• WHAT YOU HAVE TO DO:
Render the text of the rows below as a numbered list, one line per item, skipping any blank lines and leaving out the pictures.

• PROVIDED MATERIAL:
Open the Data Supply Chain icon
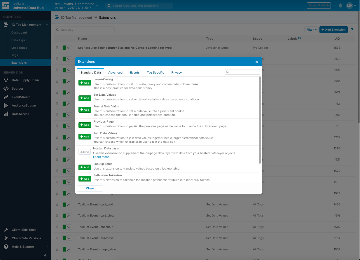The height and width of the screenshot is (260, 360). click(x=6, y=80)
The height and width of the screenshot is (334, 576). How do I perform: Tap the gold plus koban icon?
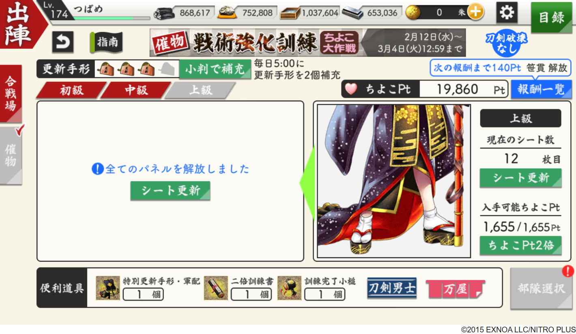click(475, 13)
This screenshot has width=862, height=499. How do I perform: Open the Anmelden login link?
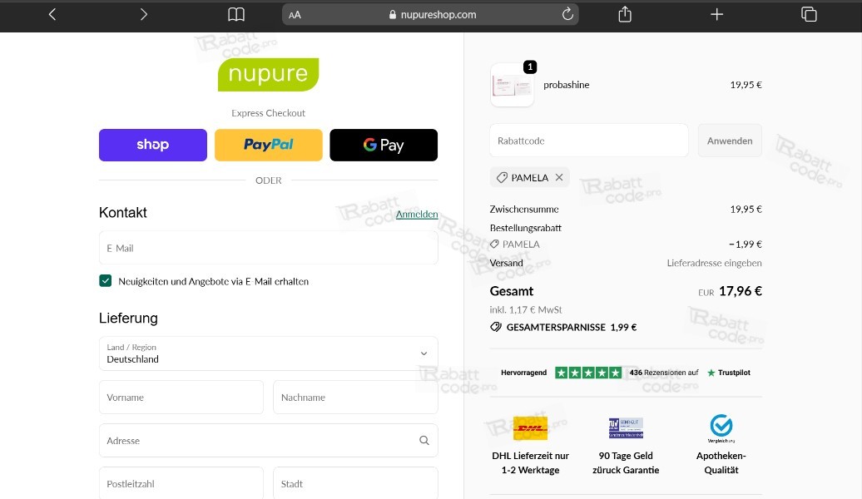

• TASK RESULT:
1. Open the Data Supply Chain icon
2. The height and width of the screenshot is (260, 360). click(x=6, y=80)
3. The height and width of the screenshot is (334, 576). How do I perform: Tap the gold plus koban icon?
4. click(475, 13)
5. This screenshot has width=862, height=499. How do I perform: Open the Anmelden login link?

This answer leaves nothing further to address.